Budget and visa news bring mixed blessings for UK fintech
A raft of new regulations and measures put in place by the latest Budget and recently launched visa scheme has had a lukewarm reception from UK fintech experts, reports suggest.
While the news from the UK's Chancellor, Rishi Sunak, for 'fast track Global Business Mobility' visas for people with employment offers from British startups, has been welcomed, the 2021 Budget left some industry executives disappointed.
The new visa scheme, which will enable companies looking to employ talent from the EU to no longer seek sponsorship or a third party recommendation, will allow a greater flow of talent into the UK fintech sector.
The move was in line with the recent Kalifa Review, which recommended the British government should open up immigration regulations in light of the fintech industry's continued growth expectations.
Prominent fintech experts have been lobbying since 2016 for a more open approach to hiring fintech talent from overseas as 28% of the UK's fintech workforce are from the EU.
Fintech Budget offerings
Reports show that two key areas in the 2021 Budget, as well as the new visa system, namely loan schemes and funding, could encourage growth in the sector.
The Recovery Loan Scheme will provide loans of between £25,000 to £10m, to assist businesses in their COVID-19 recovery, replacing the Coronavirus Business Interruption and Bounce Back loans.
Fintech lenders including Funding Circle, Starling Bank and OakNorth were accredited to arrange loans under the previous rules, but no announcements have been made regarding the new initiatives. Some experts have expressed concern that fintech will be 'at the back of the queue' under these latest changes, with incumbent banks being favoured.
Funding looks set to improve as the new Future Fund initiative is launched. It is hoped the move will lessen the growth capital gap as £375m in funding will be released for investments in fintech companies that are attempting to raise a minimum of £20m to offset the impact of the pandemic.
In 2020, another Future Fund programme spent £1bn on more than 1,000 technology startups. But the UK still experienced a £15bn growth capital gap that has increased as a result of COVID-19.
Better funding required for fintech
However, while the 2021 Budget revealed some beneficial changes that will impact the fintech industry positively, experts say it does not go far enough in its support of the industry.
According to reports, the gap prevents startups from scaling and it is hoped this years' Future Fund programme will ease the situation, although some commentators believe fintech will require greater funding from private and public sectors to successfully scale their solutions.
Speaking about the budget, Michael Kent, co-founder and Chairman of leading fintech Azimo, one of the founding members of Innovate Finance, said he was satisfied with the changes."Overall this year's budget delivers important measures around talent and capital to ensure the UK can remain competitive with other financial centres post-Brexit.
He continued, “The ultimate goal of many founders is to hit the public markets so the adaptation of the UK's listing regime to be more focused on the needs of fast-growing technology businesses is good news. This year alone nearly 180 Spacs have filed in New York; Frankfurt and Amsterdam both had their first blank-cheque listings but London has seen nothing. Let's hope this starts to redress the balance.”

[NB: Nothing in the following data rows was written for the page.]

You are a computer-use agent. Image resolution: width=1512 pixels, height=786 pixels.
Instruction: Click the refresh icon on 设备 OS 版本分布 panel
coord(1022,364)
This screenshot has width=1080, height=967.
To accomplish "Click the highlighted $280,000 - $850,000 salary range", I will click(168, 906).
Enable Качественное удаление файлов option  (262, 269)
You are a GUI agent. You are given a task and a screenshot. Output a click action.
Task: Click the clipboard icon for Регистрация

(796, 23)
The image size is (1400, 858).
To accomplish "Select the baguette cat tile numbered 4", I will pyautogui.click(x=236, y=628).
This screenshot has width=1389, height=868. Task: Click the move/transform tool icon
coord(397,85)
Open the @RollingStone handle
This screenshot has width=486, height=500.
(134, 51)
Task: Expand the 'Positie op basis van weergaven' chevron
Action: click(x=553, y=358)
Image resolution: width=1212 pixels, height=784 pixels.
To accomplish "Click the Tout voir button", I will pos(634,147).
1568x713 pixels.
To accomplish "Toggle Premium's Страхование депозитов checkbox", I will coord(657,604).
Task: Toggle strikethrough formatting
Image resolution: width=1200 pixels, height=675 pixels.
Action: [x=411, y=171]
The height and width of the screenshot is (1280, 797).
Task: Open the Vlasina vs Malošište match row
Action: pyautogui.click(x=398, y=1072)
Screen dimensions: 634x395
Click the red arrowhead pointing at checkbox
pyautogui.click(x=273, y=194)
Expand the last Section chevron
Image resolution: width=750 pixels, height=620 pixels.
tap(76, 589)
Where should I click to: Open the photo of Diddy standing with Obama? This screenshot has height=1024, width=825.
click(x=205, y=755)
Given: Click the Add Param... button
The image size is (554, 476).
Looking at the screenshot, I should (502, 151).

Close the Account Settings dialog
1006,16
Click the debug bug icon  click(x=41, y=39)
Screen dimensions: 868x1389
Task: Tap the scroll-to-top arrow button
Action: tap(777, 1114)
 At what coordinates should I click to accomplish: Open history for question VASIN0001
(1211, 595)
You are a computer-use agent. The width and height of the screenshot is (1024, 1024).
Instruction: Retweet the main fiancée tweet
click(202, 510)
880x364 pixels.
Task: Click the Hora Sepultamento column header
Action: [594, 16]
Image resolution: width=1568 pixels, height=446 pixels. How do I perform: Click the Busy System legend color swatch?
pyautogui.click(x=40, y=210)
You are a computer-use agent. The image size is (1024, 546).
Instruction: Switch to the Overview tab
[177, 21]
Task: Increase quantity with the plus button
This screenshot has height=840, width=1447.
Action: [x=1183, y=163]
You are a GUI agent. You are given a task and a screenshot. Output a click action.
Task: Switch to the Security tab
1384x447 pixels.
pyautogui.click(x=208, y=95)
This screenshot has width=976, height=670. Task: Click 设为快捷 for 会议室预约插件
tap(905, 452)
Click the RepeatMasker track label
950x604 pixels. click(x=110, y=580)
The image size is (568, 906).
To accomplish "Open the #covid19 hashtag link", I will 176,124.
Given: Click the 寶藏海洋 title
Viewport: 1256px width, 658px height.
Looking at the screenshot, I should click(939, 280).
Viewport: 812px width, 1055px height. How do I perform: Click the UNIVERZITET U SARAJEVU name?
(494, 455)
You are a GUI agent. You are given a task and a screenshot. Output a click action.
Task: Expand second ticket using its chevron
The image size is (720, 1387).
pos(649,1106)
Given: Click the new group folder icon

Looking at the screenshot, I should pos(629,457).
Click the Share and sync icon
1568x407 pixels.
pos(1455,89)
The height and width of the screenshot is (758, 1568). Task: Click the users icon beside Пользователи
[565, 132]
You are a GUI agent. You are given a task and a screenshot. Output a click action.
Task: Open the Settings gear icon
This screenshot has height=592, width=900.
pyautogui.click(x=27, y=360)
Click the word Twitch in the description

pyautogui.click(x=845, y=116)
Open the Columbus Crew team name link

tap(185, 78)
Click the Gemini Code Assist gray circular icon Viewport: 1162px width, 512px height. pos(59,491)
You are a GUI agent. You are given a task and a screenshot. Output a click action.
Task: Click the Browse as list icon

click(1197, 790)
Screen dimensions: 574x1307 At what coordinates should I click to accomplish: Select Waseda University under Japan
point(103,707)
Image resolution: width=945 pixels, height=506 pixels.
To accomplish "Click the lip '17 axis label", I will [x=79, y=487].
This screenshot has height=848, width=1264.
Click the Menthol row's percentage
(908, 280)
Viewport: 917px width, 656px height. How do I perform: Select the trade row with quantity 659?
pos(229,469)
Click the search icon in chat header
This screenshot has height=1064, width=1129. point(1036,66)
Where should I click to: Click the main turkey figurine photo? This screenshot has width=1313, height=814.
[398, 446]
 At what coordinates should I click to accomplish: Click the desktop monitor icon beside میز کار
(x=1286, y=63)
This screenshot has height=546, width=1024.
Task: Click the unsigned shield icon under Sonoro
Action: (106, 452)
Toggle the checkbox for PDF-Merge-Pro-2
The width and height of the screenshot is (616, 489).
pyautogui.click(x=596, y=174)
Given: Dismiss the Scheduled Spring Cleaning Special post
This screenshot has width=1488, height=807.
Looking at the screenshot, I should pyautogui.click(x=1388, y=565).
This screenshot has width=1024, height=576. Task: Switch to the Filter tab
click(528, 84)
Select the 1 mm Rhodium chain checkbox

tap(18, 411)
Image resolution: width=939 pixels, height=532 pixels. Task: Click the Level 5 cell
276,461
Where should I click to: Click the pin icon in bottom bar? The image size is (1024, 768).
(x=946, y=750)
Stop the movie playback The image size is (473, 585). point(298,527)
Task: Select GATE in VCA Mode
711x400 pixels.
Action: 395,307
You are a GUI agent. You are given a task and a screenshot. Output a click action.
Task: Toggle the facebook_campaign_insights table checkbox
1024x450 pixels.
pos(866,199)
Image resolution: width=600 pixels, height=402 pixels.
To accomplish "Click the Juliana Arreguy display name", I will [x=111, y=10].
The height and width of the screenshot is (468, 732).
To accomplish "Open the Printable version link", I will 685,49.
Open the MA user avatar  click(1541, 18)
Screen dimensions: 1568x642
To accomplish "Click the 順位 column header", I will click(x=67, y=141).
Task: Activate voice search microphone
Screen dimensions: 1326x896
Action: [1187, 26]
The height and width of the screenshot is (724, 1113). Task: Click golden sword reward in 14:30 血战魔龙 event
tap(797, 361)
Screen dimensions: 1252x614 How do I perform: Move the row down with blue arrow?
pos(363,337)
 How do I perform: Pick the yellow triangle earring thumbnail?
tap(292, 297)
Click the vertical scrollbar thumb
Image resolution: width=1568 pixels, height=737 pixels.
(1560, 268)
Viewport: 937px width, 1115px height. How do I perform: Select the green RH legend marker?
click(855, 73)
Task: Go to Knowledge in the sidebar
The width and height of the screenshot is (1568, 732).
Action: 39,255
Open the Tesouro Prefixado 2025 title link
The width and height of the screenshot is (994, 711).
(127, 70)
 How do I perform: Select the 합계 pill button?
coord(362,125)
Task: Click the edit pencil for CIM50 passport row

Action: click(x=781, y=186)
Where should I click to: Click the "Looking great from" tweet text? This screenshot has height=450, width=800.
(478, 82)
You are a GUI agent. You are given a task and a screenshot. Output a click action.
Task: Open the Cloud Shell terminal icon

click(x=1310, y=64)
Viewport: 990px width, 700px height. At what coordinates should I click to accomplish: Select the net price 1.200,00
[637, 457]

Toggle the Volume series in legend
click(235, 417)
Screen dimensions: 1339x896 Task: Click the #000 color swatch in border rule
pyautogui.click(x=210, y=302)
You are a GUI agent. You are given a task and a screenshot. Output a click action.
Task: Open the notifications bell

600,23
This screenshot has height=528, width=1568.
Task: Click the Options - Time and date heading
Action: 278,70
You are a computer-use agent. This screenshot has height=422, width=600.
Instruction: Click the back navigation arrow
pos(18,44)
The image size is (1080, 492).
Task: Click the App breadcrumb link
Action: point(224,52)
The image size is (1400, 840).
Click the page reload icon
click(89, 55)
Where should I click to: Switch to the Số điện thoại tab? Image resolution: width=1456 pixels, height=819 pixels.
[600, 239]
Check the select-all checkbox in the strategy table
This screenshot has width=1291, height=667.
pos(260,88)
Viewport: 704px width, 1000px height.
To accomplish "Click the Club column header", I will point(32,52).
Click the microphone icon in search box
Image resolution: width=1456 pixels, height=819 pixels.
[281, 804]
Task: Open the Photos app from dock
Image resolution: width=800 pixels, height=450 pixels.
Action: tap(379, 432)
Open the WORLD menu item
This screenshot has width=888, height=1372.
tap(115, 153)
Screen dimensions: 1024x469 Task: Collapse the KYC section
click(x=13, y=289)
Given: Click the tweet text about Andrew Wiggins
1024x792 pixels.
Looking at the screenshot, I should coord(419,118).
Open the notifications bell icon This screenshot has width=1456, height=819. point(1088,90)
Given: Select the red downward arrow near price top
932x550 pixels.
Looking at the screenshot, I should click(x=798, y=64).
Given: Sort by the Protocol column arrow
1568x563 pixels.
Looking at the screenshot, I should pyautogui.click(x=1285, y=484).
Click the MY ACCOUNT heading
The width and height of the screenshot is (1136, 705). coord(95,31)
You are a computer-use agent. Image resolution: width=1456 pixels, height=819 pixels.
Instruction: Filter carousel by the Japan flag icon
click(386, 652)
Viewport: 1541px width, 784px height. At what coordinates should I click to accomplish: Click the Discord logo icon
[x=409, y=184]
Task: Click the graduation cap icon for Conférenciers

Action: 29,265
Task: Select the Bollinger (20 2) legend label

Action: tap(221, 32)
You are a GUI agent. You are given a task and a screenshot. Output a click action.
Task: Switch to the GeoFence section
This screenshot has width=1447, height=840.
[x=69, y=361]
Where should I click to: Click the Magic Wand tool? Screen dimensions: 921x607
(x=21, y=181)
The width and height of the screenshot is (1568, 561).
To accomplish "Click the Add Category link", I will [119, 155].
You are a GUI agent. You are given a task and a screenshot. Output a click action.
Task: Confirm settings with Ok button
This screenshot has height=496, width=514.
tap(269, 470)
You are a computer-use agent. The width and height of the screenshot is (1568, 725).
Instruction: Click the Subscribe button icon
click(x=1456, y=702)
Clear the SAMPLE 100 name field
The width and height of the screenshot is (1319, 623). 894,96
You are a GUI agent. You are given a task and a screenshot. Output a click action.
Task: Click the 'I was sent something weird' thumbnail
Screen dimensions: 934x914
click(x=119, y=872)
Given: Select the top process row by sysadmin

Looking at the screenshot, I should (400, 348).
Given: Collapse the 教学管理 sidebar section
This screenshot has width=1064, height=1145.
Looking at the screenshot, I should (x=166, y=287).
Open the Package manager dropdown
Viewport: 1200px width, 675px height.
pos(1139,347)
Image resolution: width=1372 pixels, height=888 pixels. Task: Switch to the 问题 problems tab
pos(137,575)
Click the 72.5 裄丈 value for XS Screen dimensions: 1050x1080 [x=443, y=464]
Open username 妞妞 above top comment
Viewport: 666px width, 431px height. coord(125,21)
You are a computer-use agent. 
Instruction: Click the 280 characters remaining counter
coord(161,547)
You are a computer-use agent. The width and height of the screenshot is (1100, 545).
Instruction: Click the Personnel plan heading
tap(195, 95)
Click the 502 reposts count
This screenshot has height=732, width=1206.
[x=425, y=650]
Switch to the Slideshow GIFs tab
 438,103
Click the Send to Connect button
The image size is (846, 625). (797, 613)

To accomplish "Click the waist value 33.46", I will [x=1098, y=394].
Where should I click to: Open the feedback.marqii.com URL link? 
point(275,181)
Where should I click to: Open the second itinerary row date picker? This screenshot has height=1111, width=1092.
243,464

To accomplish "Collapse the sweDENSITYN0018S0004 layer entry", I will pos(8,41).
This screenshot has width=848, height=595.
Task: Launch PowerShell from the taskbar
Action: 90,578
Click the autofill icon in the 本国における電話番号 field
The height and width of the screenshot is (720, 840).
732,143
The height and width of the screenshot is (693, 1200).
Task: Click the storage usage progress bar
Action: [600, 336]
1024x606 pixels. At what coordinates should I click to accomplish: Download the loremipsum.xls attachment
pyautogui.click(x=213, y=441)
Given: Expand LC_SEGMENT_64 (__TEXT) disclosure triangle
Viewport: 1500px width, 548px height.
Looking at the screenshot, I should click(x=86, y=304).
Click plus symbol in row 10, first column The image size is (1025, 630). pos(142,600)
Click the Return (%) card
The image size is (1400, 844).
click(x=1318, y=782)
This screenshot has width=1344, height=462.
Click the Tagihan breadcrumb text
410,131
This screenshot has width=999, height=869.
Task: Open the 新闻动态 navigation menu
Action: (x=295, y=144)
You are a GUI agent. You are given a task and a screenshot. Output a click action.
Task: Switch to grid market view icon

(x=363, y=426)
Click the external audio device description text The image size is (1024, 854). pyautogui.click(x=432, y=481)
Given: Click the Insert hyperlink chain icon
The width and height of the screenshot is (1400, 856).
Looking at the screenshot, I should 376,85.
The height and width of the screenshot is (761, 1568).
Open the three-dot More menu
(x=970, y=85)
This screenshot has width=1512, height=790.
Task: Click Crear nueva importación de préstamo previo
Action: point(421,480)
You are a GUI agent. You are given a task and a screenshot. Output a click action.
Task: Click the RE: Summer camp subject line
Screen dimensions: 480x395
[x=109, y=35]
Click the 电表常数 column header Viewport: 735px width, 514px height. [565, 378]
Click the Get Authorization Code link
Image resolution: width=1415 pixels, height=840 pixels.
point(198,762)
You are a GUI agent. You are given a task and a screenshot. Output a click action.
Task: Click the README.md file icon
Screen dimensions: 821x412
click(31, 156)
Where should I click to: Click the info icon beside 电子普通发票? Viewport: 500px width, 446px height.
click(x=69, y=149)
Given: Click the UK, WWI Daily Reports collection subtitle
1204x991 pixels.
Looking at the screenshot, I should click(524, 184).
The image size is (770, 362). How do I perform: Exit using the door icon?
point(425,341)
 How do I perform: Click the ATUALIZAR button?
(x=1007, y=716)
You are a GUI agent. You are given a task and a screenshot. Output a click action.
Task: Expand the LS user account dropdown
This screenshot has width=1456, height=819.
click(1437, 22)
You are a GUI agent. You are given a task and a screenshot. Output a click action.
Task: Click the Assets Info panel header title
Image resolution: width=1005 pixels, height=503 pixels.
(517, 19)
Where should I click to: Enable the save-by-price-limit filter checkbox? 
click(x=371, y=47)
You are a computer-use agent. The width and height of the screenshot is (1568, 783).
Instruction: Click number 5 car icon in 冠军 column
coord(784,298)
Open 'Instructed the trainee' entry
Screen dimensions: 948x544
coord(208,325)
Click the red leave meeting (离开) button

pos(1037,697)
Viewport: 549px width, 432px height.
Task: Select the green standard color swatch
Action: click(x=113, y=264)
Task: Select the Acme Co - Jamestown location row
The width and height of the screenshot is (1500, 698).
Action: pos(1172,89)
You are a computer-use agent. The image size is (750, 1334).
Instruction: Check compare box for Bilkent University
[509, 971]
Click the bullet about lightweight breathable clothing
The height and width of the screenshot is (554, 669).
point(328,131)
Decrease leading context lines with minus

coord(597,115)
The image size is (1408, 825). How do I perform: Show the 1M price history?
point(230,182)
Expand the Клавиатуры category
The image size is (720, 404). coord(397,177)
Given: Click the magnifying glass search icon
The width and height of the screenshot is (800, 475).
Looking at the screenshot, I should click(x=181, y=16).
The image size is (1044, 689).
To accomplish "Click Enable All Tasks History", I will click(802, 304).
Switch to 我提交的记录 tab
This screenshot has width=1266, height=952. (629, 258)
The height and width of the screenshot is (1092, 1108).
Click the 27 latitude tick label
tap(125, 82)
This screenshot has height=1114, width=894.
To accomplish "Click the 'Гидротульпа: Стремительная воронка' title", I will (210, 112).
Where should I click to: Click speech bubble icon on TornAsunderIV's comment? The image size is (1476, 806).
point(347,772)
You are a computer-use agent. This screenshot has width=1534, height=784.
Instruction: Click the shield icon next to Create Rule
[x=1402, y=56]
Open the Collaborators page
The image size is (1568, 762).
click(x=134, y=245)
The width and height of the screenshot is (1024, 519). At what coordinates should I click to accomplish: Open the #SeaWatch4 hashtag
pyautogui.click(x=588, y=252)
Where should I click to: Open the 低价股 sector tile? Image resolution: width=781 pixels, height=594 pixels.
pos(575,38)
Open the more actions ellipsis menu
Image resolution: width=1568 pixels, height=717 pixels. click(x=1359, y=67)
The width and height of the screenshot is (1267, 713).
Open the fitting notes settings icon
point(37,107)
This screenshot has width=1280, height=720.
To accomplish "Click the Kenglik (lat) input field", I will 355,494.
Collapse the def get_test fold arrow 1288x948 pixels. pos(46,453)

Kent added, “We also welcome the budget's announcement of a UK visa scheme to help fintech firms attract more mobile global talent following Brexit. Executed well this will assist in widening the pool of digital human capital we need to help rebuild our economy and to help maintain the robustness of our multi-billion pound fintech sector."
However, some experts felt more should have been done to assist fintech growth. Jed Rose, general manager of EMEA at fintech Airwallex, said the Budget should have had an even greater focus on its fintech initiatives. He said that the government's watch and wait approach could be detrimental to the industry, especially in light of the Kalifa Review.
Rose urged the government to act quickly and develop a "unified strategy for the fintech community" to appeal to fast-growth companies, saying, "At a time when Brexit and Covid-19 have drastically altered the business landscape, the UK does not want to lose its position in the market. Fintech should continue to be a driving force for the UK by creating a global hub of quality jobs and financial inclusion."